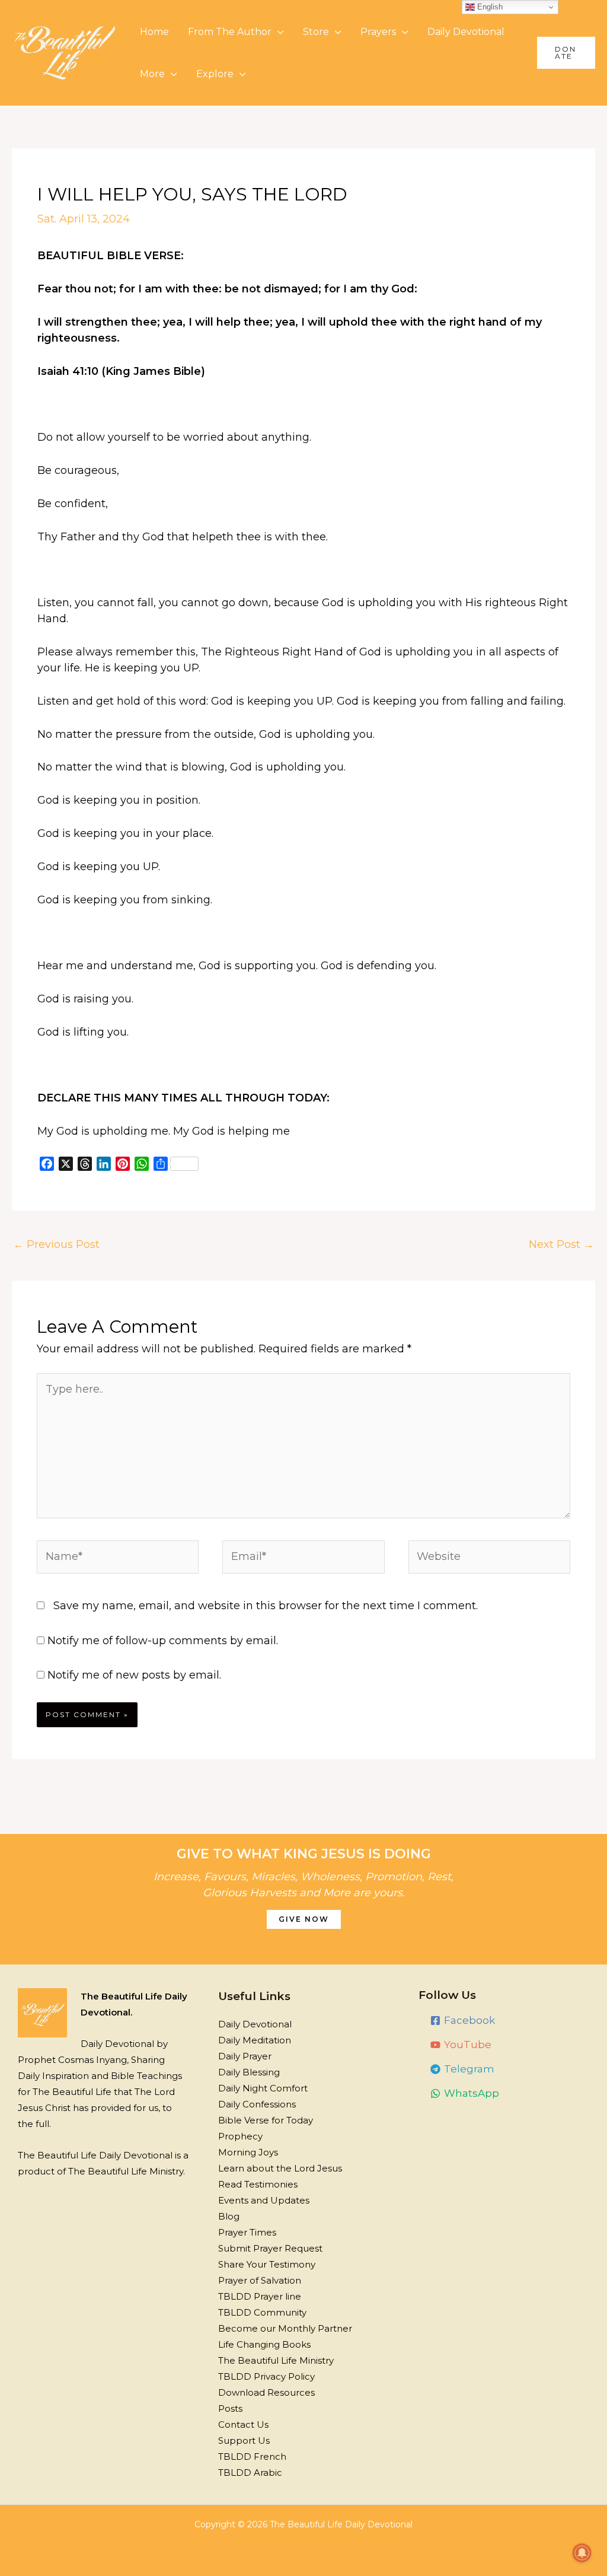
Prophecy (240, 2136)
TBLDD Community (262, 2312)
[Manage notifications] (582, 2552)
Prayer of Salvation (259, 2280)
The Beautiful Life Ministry (276, 2360)
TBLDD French (252, 2456)
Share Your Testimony (266, 2264)
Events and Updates (263, 2200)
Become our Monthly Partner (285, 2328)
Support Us (244, 2440)
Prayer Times (247, 2232)
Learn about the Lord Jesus (280, 2168)
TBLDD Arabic (250, 2472)
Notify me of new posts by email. (134, 1675)
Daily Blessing (249, 2072)
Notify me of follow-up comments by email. (162, 1640)
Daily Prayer (244, 2056)
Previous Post (56, 1244)
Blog (228, 2216)
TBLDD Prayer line (259, 2296)
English (489, 6)
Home (154, 31)
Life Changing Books (264, 2344)
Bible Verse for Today (265, 2120)
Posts (230, 2408)
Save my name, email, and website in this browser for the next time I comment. (265, 1605)
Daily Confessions (257, 2104)
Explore (215, 73)
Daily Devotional (465, 31)
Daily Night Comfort (263, 2088)
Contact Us (243, 2424)
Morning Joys (248, 2152)
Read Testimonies (258, 2184)
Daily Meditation (254, 2040)
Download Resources (266, 2392)
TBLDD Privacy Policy (266, 2376)
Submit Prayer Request (270, 2248)
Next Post (561, 1244)
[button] (566, 53)
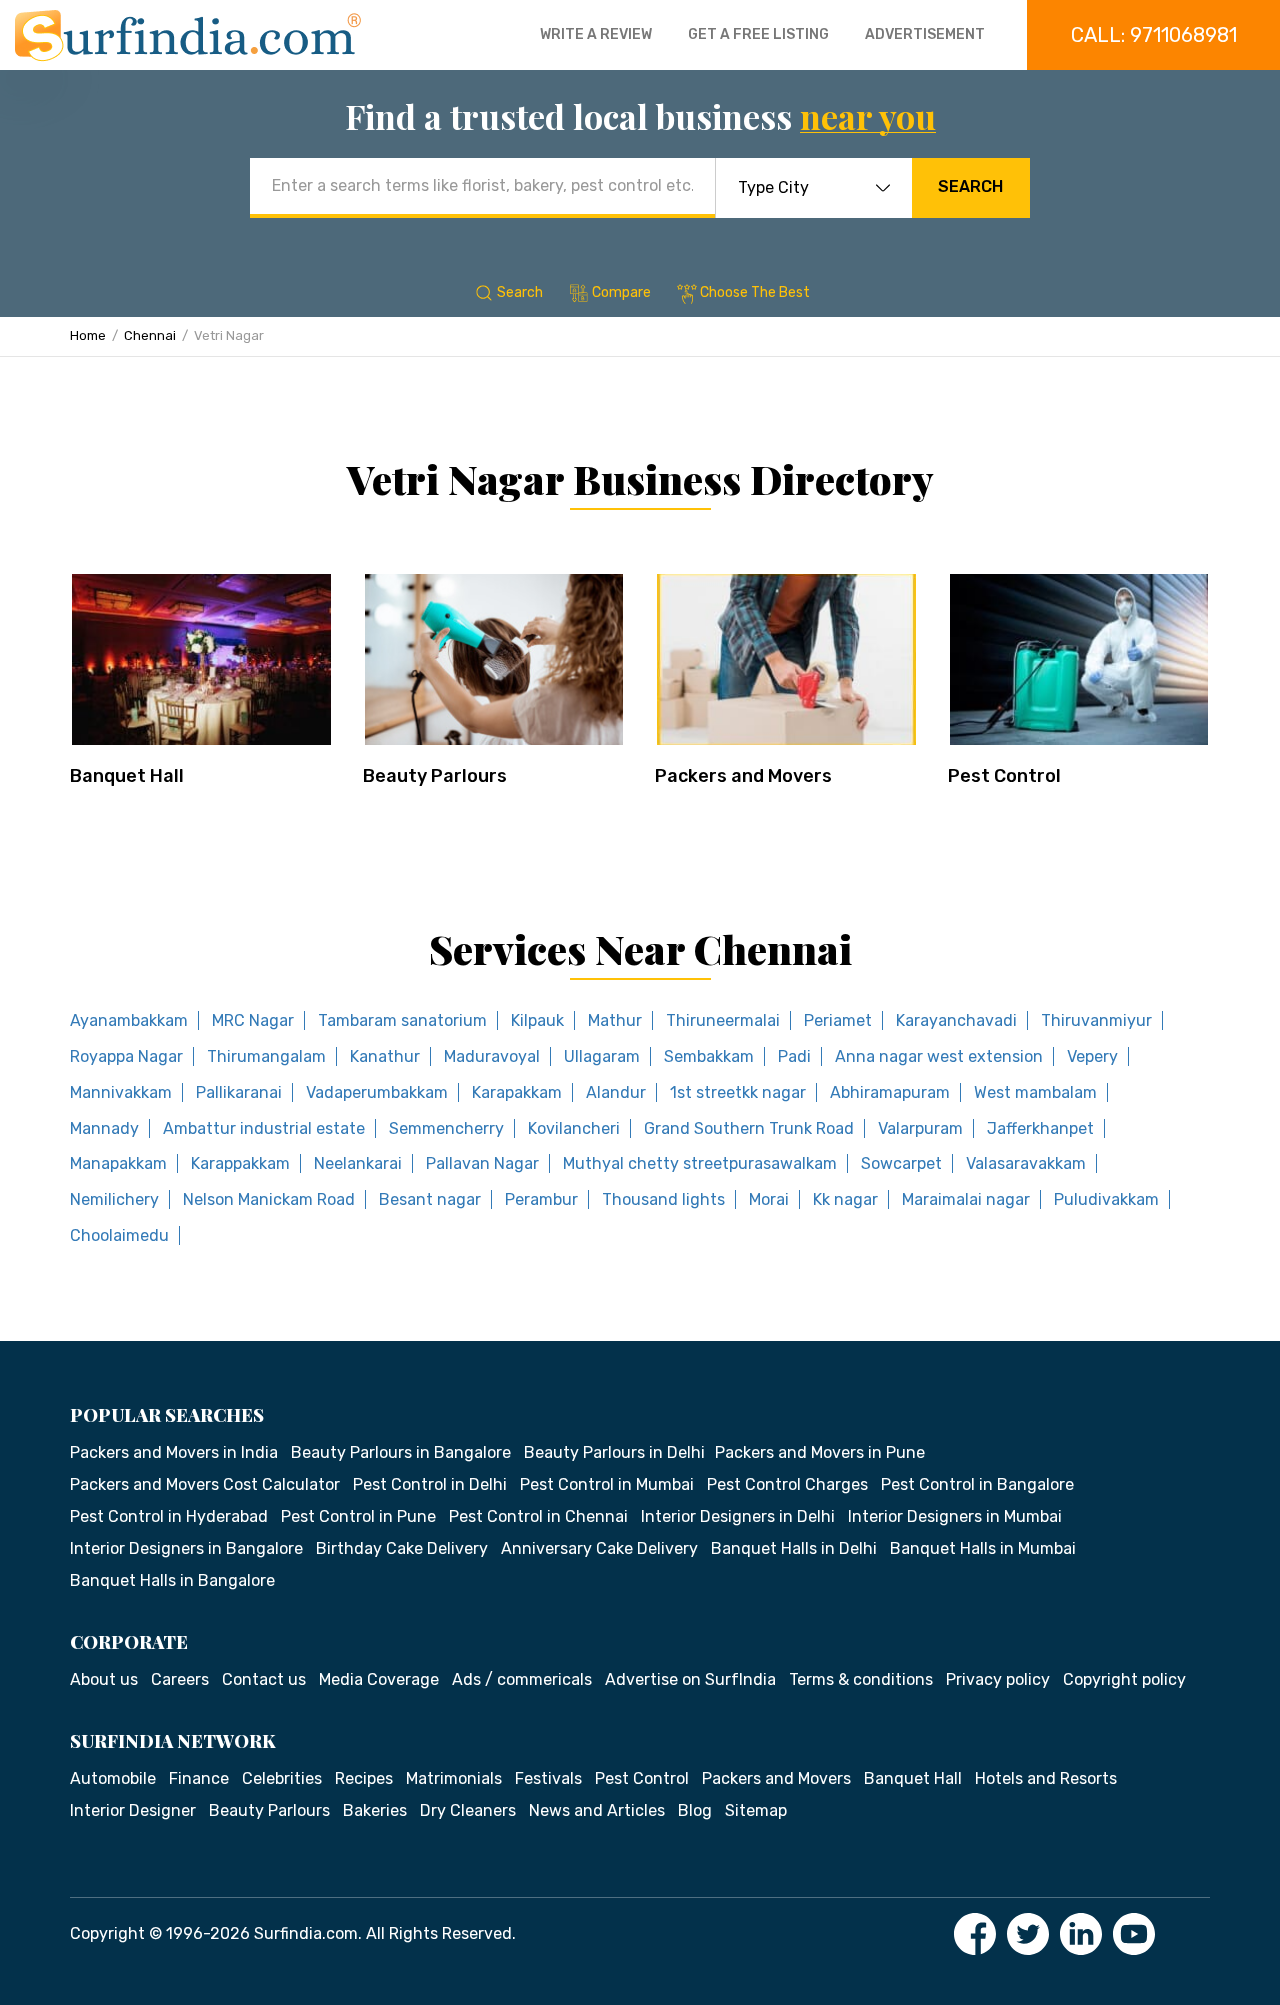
————————
**What to work on**:
Wherever the word "Life" appears in the listing, copy the line that holds it.

**Task answer**:
The Beautiful Life Ministry (276, 2360)
Life Changing Books (264, 2344)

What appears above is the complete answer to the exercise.